We’ve taken bangers and mash to the next level with this easy pie recipe. Using our Heck 97% Pork Sausages with smooth and creamy mustard mash. On the table and ready to eat in less than hour it’s perfect for any night of the week.
- 2 Packs Heck! 97% Pork Sausages, chopped into 3
- 3-4 large potatoes (about 700g), peeled and chopped into chunks
- 3 red onions, thickly sliced
- 250ml rich ready-made thick gravy
- 15g cheddar, grated
- 1 tbsp Wholegrain Mustard
- 1 tsp Dried Thyme
- 1 tsp Dried Rosemary
- 20ml Milk
- 15g Butter
- Black Pepper
- Pre - heat the oven to 200°C
- Put the potatoes in a medium pan and cover with water. Bring to the boil, then reduce the heat and simmer for 20 minutes or until tender. Drain, then return to the saucepan and leave to dry out a little before mashing.

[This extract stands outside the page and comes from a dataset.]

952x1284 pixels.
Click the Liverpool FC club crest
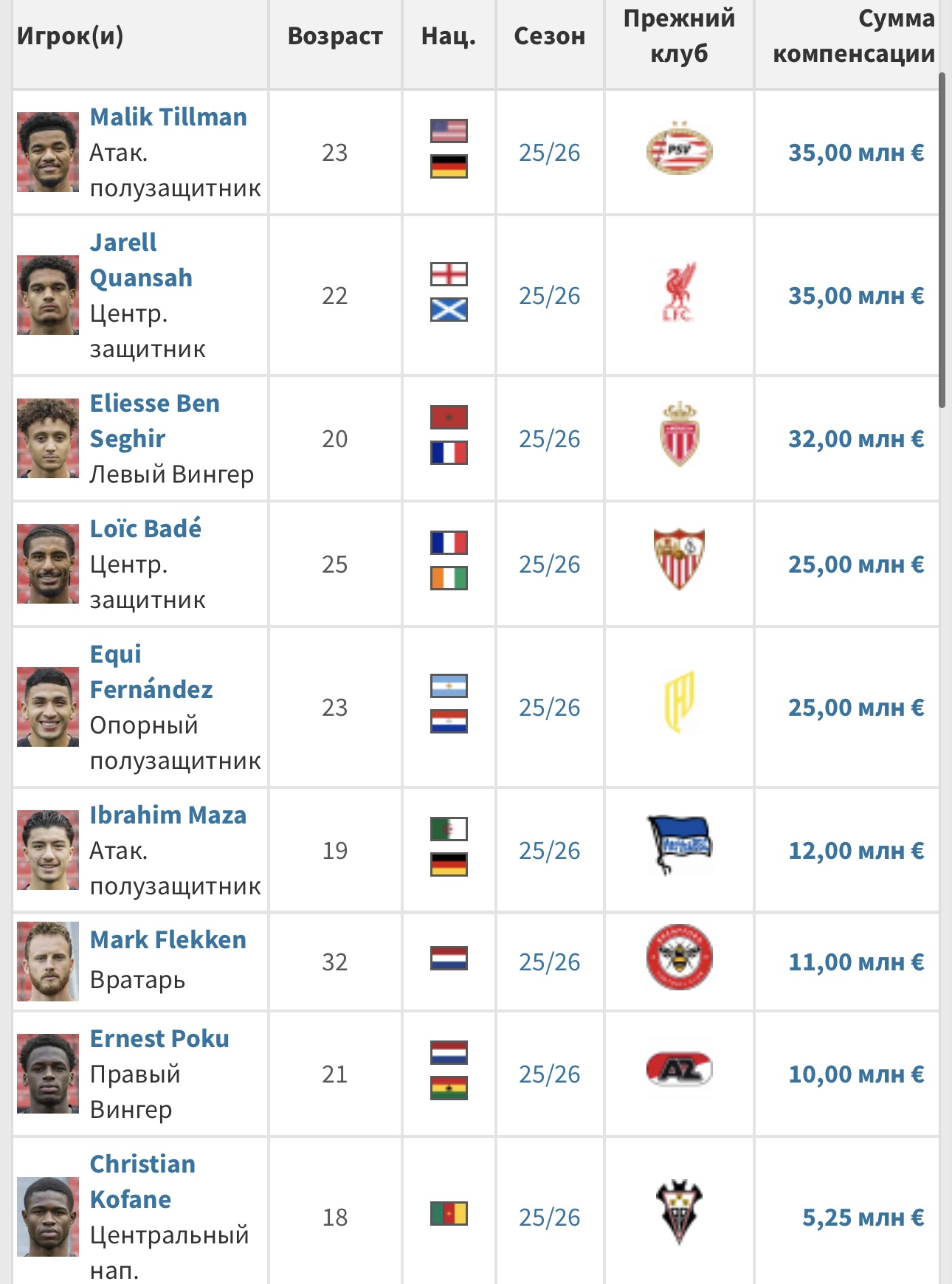(x=679, y=293)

- In a large frying pan, heat a glug of oil, then fry the onions for 6-8 minutes. Add the Heck! 97% Sausage chunks and fry over a medium-high heat for 7-8 minutes until browned.
- Add the gravy to the pan, simmer for 3-4 minutes, season, then pour into the baking dish.
- Mash the potatoes, adding in a knob of butter a dash of milk and the wholegrain mustard with lots of black pepper. Top the dish with the mashed potato and sprinkle with the grated cheese.
- Bake for 25-30 minutes until the top is golden and crisp and the filling is hot. Serve with steamed green vegetables.